UO postdoc solves mystery of isolated Atlantic island birds

A little bird led Swedish-born Martin Stervander to the University of Oregon, but his journey wasn’t a direct flight.

As a doctoral student at Lund University he studied the genetics of a bird species that only lives on Inaccessible Island, a tiny patch of volcano-produced land in the Atlantic Ocean between South America and Africa.

While pursuing that research, he met UO biologist Bill Cresko and learned about a genomic analysis technology invented at the UO. 

“I met Bill a few times, beginning at a workshop on the RAD-sequencing technology that he helped developed for his work in stickleback (fish),” Stervander said. “We immediately realized the potential of the technique and adopted it in several of our studies.”

RAD stands for restriction-site associated DNA. The methodology, which emerged from a collaboration between biology professor Eric Johnson’s lab and the Cresko lab, creates a detailed library of genetic code.

Image of Martin Stervander and his research partners on Inaccessible Island It led to a new generation of sequencing technologies. The first major application helped identify genetic differences in stickleback, an ocean fish that has repeatedly adapted to freshwater. When first unveiled in 2007, the technology led to the UO spinoff company Floragenex.

Last month, Stervander’s research took flight. He was lead author on a paper in Molecular Phylogenetics and Evolution that identified the origin of Inaccessible Island’s bird, a rail. His team called for a reclassification of the flightless bird’s place in the avian tree of life.

The bird, according to its genetics, descends from a South American ancestor that also gave rise to the continental dot-winged crake. These sister species are related to black rails in the Americas and, probably, the Galapagos crake. Stervander recommends that the rail should be in the genus Laterallus to match its relatives.
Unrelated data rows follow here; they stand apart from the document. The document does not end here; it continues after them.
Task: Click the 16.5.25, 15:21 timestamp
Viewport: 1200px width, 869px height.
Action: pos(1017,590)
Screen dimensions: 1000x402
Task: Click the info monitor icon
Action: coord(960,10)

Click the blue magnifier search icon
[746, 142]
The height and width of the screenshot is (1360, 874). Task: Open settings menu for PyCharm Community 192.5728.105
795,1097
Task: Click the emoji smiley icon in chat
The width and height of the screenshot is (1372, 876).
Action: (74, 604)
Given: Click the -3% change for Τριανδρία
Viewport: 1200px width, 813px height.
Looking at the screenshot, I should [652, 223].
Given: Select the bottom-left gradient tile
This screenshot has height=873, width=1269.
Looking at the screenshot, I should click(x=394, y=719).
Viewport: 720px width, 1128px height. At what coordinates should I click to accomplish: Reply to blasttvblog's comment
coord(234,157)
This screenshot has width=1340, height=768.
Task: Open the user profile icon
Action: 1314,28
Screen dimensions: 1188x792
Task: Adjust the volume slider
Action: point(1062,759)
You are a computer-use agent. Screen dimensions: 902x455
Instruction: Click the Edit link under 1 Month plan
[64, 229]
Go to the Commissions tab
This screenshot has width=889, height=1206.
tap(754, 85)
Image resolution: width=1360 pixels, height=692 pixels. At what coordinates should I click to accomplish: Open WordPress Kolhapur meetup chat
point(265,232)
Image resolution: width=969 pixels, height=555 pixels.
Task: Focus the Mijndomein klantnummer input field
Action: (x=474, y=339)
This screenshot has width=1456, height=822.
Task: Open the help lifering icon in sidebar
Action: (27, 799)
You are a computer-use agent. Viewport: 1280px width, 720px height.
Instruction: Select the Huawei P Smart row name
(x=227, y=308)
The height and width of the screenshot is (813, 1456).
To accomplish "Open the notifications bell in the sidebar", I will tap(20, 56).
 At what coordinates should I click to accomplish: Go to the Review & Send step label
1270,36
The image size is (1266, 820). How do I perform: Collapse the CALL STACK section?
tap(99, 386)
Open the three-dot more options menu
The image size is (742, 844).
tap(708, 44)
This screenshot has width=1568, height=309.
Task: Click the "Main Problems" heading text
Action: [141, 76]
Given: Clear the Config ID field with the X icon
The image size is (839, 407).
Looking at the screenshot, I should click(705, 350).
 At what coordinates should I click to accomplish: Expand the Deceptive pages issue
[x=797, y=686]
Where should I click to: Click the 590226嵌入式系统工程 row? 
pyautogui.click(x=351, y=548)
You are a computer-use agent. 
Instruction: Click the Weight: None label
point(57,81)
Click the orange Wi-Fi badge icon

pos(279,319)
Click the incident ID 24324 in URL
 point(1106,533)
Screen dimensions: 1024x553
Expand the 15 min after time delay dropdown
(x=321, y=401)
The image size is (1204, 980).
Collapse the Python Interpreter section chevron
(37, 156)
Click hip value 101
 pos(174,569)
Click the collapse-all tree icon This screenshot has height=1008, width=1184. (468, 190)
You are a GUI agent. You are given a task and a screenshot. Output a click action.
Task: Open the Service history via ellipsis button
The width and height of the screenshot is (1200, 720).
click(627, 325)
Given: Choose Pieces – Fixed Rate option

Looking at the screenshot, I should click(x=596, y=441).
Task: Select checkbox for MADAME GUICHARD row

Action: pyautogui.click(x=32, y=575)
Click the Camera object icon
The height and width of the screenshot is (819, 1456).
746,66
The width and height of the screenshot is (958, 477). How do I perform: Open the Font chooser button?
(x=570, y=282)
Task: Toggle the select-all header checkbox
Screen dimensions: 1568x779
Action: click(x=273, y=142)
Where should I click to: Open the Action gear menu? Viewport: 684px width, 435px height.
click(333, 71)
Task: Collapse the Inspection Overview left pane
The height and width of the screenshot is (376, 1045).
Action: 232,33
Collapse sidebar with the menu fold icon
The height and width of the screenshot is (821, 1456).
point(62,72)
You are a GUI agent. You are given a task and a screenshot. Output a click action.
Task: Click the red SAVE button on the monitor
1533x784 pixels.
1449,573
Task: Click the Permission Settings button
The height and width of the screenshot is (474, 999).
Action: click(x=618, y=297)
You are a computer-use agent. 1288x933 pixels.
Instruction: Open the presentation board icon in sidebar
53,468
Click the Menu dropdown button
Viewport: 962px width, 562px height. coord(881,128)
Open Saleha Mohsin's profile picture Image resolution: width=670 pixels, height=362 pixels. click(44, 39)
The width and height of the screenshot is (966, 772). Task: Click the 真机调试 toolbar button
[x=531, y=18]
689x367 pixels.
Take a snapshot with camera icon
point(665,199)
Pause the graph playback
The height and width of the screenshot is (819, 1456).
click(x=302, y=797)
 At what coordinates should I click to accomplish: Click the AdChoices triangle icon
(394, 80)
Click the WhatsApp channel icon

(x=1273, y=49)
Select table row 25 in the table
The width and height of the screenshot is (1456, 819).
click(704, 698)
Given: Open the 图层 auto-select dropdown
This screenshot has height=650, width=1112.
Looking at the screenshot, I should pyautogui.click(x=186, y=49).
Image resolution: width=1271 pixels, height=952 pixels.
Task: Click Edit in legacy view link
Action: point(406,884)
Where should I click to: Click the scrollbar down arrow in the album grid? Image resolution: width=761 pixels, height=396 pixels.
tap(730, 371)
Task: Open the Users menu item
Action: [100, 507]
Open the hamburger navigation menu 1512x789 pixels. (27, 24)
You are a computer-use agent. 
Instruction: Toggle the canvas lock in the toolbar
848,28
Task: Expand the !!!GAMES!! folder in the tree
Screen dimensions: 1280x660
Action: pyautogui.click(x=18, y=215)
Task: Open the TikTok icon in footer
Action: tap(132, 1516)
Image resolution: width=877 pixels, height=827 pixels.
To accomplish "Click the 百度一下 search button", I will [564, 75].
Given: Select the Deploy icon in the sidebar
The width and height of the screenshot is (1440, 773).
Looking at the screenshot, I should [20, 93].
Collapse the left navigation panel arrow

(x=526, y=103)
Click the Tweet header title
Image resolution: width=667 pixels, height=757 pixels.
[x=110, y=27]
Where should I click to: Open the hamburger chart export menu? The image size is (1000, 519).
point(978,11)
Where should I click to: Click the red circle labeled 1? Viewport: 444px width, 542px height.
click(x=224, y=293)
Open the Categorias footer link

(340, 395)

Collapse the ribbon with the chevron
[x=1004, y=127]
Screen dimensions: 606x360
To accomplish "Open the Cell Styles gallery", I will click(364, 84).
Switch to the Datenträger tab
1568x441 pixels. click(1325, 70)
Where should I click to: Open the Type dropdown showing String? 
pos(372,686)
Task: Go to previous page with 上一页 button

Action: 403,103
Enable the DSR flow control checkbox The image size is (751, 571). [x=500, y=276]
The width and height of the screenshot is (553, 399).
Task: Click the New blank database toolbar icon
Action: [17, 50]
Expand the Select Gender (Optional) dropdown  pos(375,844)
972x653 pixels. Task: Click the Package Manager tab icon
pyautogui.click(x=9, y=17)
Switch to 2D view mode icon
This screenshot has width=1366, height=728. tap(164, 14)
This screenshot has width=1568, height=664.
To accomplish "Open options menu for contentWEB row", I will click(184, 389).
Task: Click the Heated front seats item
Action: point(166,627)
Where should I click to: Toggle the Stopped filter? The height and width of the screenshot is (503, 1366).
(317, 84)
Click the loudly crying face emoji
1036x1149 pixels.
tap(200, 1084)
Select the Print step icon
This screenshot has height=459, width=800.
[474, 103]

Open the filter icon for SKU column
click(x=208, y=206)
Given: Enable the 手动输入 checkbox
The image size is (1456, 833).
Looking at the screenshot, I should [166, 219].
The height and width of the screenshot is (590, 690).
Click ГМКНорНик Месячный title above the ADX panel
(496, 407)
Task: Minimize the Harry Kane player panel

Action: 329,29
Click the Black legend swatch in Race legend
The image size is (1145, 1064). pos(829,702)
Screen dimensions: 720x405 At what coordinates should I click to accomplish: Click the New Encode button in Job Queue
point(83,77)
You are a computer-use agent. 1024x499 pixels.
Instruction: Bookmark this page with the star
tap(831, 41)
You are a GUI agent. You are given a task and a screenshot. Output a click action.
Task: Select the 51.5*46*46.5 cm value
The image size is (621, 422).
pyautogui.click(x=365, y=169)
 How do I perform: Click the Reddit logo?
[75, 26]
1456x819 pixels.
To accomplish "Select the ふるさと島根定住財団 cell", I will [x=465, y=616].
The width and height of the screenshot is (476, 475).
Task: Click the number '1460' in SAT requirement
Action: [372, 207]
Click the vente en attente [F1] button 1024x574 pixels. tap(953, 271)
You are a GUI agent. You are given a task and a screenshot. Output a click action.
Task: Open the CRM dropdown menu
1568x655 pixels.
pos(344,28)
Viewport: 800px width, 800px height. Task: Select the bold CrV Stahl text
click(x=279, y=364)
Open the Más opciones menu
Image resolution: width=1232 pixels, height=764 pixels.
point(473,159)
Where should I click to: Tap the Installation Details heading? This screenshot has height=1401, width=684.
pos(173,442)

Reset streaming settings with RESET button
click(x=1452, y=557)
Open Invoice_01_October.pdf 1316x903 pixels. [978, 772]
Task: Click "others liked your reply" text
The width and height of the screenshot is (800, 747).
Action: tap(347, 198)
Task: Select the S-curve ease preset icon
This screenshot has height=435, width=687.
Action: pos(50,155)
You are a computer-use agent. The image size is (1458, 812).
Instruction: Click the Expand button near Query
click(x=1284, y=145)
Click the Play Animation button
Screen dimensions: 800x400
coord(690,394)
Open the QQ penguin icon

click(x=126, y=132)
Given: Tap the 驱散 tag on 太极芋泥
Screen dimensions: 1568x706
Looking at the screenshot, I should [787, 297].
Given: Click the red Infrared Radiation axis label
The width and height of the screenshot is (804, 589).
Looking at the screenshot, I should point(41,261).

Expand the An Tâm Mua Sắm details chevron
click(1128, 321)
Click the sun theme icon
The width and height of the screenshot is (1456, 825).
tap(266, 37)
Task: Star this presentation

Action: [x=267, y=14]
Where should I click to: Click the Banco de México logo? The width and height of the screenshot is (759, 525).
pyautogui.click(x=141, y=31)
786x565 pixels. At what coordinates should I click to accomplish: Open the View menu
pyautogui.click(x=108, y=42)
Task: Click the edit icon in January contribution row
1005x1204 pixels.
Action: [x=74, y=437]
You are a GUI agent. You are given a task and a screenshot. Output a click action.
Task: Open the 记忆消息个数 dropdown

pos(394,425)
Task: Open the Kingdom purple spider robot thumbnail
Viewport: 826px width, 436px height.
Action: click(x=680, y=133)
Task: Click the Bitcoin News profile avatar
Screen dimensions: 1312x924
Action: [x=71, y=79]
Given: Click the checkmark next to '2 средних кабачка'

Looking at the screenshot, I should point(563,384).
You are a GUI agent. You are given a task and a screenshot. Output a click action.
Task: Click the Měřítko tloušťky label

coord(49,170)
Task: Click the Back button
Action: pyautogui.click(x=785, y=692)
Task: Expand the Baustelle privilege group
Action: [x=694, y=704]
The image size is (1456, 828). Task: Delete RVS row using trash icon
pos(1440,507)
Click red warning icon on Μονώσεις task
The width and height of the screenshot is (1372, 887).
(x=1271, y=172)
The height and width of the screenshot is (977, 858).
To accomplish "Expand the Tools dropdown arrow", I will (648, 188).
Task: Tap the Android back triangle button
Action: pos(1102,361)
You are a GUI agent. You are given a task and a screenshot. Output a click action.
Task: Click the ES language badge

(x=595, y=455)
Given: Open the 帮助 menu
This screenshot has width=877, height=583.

The island’s bird was labeled Atlantisia rogersi in 1923, when British surgeon Percy Lowe, then head of the ornithology collections at the British Museum, first described it. He created the new genus, Atlantisia, in honor of mythical Atlantis. He also suggested that the rail may have walked to the island along a since sunken land bridge from either Africa or South America.

Plate tectonics later ruled out a land bridge, Stervander said.

“They flew or were assisted by floating debris,” he said. “Whether they flew all the way or were swept off by a storm and then landed on debris, we can’t say. In any case, they managed to make it from the mainland of South America to Inaccessible Island.”

More on Stervander’s discovery and the bird’s history is detailed in a news release “Researchers find the origin of an isolated bird species on South Atlantic island.”

Cresko met Stervander after traveling to Lund in 2012 to speak at a workshop arranged by the university’s research school in genomic ecology to discuss the RAD technology that had emerged from his and Johnson’s UO labs.

“This started a series of connections with the faculty at Lund University, as well as other places throughout Europe,” Cresko said. “I visited Lund several times subsequently and met with Martin to develop project ideas. I was impressed by his research and the questions he was asking.”

They jointly submitted postdoctoral proposals. The Swedish Research Council agreed to fund a three-year fellowship for Stervander at the UO.

“He’s here extending his research and getting experience working with fish models,” Cresko said. “He brings a depth of understanding of ecology and evolution but also a novel perspective from having asked research questions in birds. He also adds a fun international component to how our group thinks about science.”

Stervander’s interest in birds began as a child. Before entering Lund University, he worked in various research projects and as a bander in several bird observatories. For two years, he headed Sweden’s Ottenby Bird Observatory.

“I knew that I wanted to focus on the speciation of birds,” Stervander said. “I thematically asked, 'How does it work when a species evolves into two?' What are the mechanisms involved in that process? And can it happen even if the diverging lineages are not physically isolated from each other, like if they’re stuck on an island?”

In addition to traveling to Inaccessible Island, he spent time on islands in the Gulf of Guinea off West Africa. He has a keen interest, he said, in finches that have colonized and evolved to survive on isolated islands.

In Cresko’s lab, Stervander is working with a family of fish that includes pipefish, seahorses and seadragons. All use their long snouts to suction their food. What he learns from the fish, he said, may help him understand how finches living in isolated locations have reshaped their bills to allow them to eat.

“I’d like to get closer to understanding the genetic underpinnings for the adaptation of their bills — their foraging apparatus — which happens in early embryonic development in preserved pathways,” he said. “How did this evolve, from finches to seahorse snouts? I want to find out how genes are turned on and off in the earliest developmental pathways in both the bird and these fish.”